Der mutmaßlich am 16. Februar 2021 erfolgte Verkauf des hinteren Grundstücksteils durch den Antragsteller ändert daran materiell und prozessual nichts. Materiell wirkt sich dieser Vorgang nicht mehr auf die Rechtmäßigkeit der Baugenehmigung aus, weil er erst nach deren Erteilung stattfand. Ob eine angefochtene Baugenehmigung den Nachbarn in seinen Rechten verletzt, beurteilt sich grundsätzlich nach der Rechts- und Sachlage im Zeitpunkt der Genehmigungserteilung. Spätere Änderungen zu Lasten des Bauherrn haben außer Betracht zu bleiben (stRspr, vgl. z.B.: BVerwG, Beschlüsse vom 23. April 1998 – BVerwG 4 B 40.98 – juris Ls. 2 und Rn. 3 und vom 8. November 2010 – BVerwG 4 B 43.10 – juris Os. 1 und Rn. 9). Prozessual ist der außerhalb der Beschwerdebegründungsfrist gemäß § 146 Abs. 4 Sätze 1 und 6 VwGO erfolgte Vortrag zum Verkauf des Grundstücksteils im Beschwerdeverfahren zudem unbeachtlich.
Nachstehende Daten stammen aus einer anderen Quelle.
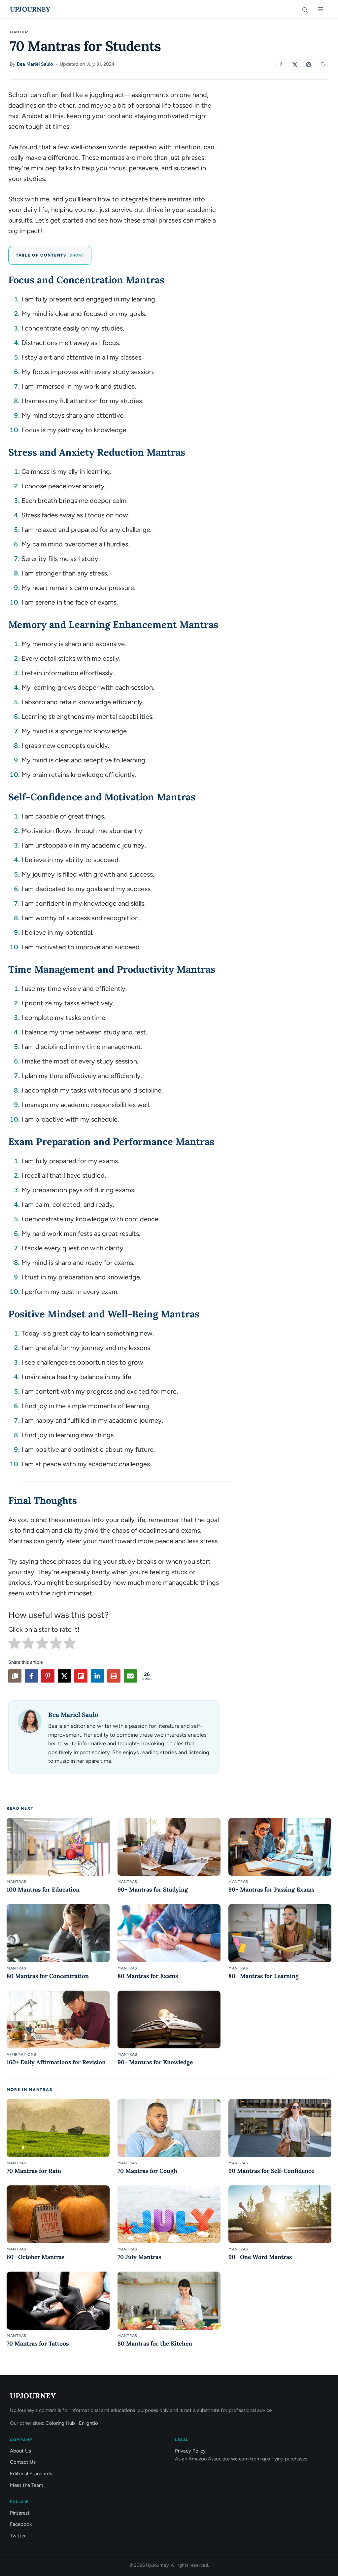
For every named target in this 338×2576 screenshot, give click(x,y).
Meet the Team (26, 2485)
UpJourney (30, 9)
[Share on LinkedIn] (97, 1676)
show (76, 255)
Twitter (18, 2536)
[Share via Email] (130, 1676)
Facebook (21, 2524)
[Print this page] (113, 1676)
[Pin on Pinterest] (308, 64)
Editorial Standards (31, 2474)
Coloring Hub (60, 2423)
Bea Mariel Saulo (35, 64)
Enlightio (88, 2423)
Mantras (20, 32)
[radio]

b. Der Antragsteller hat nicht hinreichend substantiiert dargelegt, warum das Vorhaben im Hinblick auf Einsichtsmöglichkeiten und Lärm trotz Einhaltung der Abstandsvorschriften sonst rücksichtlos sein sollte.

Ein Grundeigentümer, der sich gegen die Verwirklichung eines Bauvorhabens auf dem Nachbargrundstück zur Wehr setzt, kann unter dem Blickwinkel etwaiger Einsichtsmöglichkeiten grundsätzlich keine Rücksichtnahme erwarten, die über den Schutz hinausgeht, der diesen Interessen bereits durch die Grenzabstandsvorschriften zuteil wird (vgl. BVerwG, Urteil vom 28. Oktober 1993 – BVerwG 4 C 5.93 – juris Rn. 22). Auch neu geschaffene Einsichtsmöglichkeiten begründen nicht aus sich heraus eine Verletzung des Rücksichtnahmegebots (BayVGH, Beschluss vom 22. Mai 2019 – 9 ZB 17.54 – juris Rn. 5). Über die Indizwirkung der Einhaltung der Abstandsflächen hinaus kann eine Verletzung des Rücksichtnahmegebots durch die Stellung des Baukörpers und die dadurch bewirkten erhöhten Einsichtsmöglichkeiten nur in absoluten Ausnahmefällen zum Tragen kommen. Dies gilt vor allem in innerstädtischen Lagen (OVG Bln-Bbg, Senatsbeschluss vom 29. September 2010 – OVG 10 S 21.10 – juris Rn. 13). Einsichtsmöglichkeiten von Nachbargrundstücken sind unter den Bedingungen einer verdichteten Bebauung in einer Großstadt nicht vollständig zu vermeiden (OVG Bln-Bbg, Senatsbeschluss vom 5. Juni 2015 – OVG 10 S 11.15 – juris Rn. 10).

Der Anbau hält die vorgeschriebenen Abstandsflächen zum Nachbargrundstück ein. Zwar weist er eine auf das Grundstück des Antragstellers hin ausgerichtete, verglaste, bodentiefe Fenster- bzw. Türfront auf. Wie die Planung der Außenanlagen zeigt, ist jedoch ein Sichtschutz zum Nachbargrundstück durch eine 1,95 Meter hohe Trennwand und ein Hochbeet vorgesehen. Der Antragsteller hat nicht dargelegt, durch diesen Sichtschutz beeinträchtigt zu werden. Aufgrund der Nutzung des Anbaus als Küche ist ohnehin nur mit flüchtigen Blicken auf das Nachbargrundstück zu rechnen.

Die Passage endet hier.